Appellant next claims that his failure to file an answer was excusable neglect and that the default judgment should be set aside pursuant to Rule 60(c) of the Arizona Rules of Civil Procedure. Appellant contends that he should be excused for the improper legal advice he received from his attorney, arguing that his reliance on counsel's advice was reasonable.
Rule 60(c) of the Arizona Rules of Civil Procedure permits the court to relieve a party from a default judgment. The test for a finding of excusable neglect in Arizona is whether the neglect "is such as might be the act of a reasonably prudent man under the circumstances." Walker v. Kendig, 107 Ariz. 510, 512, 489 P.2d 849, 851 (1971); Coconino Pulp and Paper Co. v. Marvin, 83 Ariz. 117, 317 P.2d 550 (1957). In addition to a showing of excusable neglect, the party must demonstrate a timely response to the opposing party upon discovery of the neglect and a meritorious defense to the underlying claim. Moqui, Inc. v. Ambrose and Rosenfield and Co., 21 Ariz. App. 565, 521 P.2d 1143 (1974).
We acknowledge that the validity of the service of process is a closer question than appears at first blush. We also find appellant's defense that the insurance contract had been terminated by the parties to be meritorious as far as the limited evidence goes. We disagree with appellant's contention, however, that any neglect was excusable.

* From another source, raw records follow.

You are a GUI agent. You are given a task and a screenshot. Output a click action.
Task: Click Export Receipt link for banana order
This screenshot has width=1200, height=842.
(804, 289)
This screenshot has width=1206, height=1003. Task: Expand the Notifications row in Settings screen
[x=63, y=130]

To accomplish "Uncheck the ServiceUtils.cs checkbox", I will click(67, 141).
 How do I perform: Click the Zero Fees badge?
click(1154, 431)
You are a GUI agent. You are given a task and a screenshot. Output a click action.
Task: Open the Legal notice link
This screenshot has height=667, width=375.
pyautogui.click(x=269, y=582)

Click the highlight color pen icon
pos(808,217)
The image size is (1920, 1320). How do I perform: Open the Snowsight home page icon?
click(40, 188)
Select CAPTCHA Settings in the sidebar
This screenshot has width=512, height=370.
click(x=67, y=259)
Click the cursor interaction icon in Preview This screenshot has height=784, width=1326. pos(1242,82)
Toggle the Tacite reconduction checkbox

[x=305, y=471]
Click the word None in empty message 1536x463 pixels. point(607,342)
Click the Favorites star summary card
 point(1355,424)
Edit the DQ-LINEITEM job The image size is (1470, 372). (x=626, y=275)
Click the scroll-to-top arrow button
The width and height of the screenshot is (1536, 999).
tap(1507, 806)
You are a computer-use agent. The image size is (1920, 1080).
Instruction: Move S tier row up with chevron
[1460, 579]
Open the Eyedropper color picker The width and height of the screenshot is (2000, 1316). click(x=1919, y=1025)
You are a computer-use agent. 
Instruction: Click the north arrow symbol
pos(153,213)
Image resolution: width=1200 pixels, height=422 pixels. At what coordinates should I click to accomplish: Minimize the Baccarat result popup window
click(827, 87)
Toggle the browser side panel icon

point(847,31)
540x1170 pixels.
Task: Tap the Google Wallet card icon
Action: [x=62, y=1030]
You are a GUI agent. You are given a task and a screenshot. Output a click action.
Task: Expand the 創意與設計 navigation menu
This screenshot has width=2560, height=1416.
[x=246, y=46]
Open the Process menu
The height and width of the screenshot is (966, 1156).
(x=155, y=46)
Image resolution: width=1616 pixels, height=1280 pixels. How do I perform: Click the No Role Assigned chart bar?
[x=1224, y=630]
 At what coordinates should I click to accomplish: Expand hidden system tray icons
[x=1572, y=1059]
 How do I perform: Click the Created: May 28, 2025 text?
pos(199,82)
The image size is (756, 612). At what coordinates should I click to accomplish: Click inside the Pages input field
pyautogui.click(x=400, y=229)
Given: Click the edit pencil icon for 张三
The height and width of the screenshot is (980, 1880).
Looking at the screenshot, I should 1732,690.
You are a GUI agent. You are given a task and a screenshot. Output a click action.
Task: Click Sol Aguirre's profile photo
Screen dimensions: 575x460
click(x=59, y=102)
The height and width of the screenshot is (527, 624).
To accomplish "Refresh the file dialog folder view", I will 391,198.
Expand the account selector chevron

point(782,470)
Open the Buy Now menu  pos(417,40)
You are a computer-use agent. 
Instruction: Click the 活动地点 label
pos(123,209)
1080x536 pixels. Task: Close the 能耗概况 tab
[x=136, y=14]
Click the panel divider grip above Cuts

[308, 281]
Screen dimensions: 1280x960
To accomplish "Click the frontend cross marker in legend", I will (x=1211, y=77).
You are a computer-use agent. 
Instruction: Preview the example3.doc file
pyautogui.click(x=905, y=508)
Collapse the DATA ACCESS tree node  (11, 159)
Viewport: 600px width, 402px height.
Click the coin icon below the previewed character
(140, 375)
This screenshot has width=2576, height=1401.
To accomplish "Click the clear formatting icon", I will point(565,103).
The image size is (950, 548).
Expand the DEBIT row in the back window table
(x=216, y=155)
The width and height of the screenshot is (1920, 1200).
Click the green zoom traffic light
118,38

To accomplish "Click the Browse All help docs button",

*64 Advice of counsel in a case such as this is not excusable neglect. The neglect of an attorney is attributed to the client and, unless the attorney's neglect is legally excusable, the client will not be excused. United Imports and Exports, Inc. v. Superior Court, 134 Ariz. 43, 653 P.2d 691 (1982).
The question here is whether a reasonably prudent attorney would have completely ignored the complaint. We think not. At the very least, counsel ought to have made some objection to service under Rule 12 or filed an answer containing the defense of improper service. To err on the side of nonfeasance in this case was at best risky.
Affirmed.
BIRDSALL, C.J., and HOWARD, J., concur.